A verbatim copy of every entry is required. Produce it now.

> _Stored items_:
»»
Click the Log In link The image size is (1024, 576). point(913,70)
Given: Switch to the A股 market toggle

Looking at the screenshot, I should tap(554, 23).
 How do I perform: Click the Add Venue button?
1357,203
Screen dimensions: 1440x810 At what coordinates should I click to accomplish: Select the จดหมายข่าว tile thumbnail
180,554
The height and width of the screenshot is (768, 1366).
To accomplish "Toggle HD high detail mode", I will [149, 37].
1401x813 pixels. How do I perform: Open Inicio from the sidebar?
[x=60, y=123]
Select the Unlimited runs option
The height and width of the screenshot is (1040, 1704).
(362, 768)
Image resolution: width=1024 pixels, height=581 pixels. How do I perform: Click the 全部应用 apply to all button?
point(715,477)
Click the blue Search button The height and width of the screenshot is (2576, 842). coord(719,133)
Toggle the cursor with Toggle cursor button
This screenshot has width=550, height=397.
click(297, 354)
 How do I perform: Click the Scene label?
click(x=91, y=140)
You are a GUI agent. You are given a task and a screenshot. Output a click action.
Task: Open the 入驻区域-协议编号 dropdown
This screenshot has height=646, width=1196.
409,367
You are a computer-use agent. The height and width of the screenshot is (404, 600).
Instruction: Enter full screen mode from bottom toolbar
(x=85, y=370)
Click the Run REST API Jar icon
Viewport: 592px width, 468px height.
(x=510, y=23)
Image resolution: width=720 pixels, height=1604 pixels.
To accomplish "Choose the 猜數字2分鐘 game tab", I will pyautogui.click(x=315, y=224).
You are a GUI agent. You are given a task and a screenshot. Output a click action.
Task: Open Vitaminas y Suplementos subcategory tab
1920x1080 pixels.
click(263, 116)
««
> _Response_:
Click the Log In link The image size is (1024, 576). point(913,70)
Given: Switch to the A股 market toggle

Looking at the screenshot, I should tap(554, 23).
 How do I perform: Click the Add Venue button?
1357,203
Screen dimensions: 1440x810 At what coordinates should I click to accomplish: Select the จดหมายข่าว tile thumbnail
180,554
The height and width of the screenshot is (768, 1366).
To accomplish "Toggle HD high detail mode", I will [149, 37].
1401x813 pixels. How do I perform: Open Inicio from the sidebar?
[x=60, y=123]
Select the Unlimited runs option
The height and width of the screenshot is (1040, 1704).
(362, 768)
Image resolution: width=1024 pixels, height=581 pixels. How do I perform: Click the 全部应用 apply to all button?
point(715,477)
Click the blue Search button The height and width of the screenshot is (2576, 842). coord(719,133)
Toggle the cursor with Toggle cursor button
This screenshot has width=550, height=397.
click(297, 354)
 How do I perform: Click the Scene label?
click(x=91, y=140)
You are a GUI agent. You are given a task and a screenshot. Output a click action.
Task: Open the 入驻区域-协议编号 dropdown
This screenshot has height=646, width=1196.
409,367
You are a computer-use agent. The height and width of the screenshot is (404, 600).
Instruction: Enter full screen mode from bottom toolbar
(x=85, y=370)
Click the Run REST API Jar icon
Viewport: 592px width, 468px height.
(x=510, y=23)
Image resolution: width=720 pixels, height=1604 pixels.
To accomplish "Choose the 猜數字2分鐘 game tab", I will pyautogui.click(x=315, y=224).
You are a GUI agent. You are given a task and a screenshot. Output a click action.
Task: Open Vitaminas y Suplementos subcategory tab
1920x1080 pixels.
click(263, 116)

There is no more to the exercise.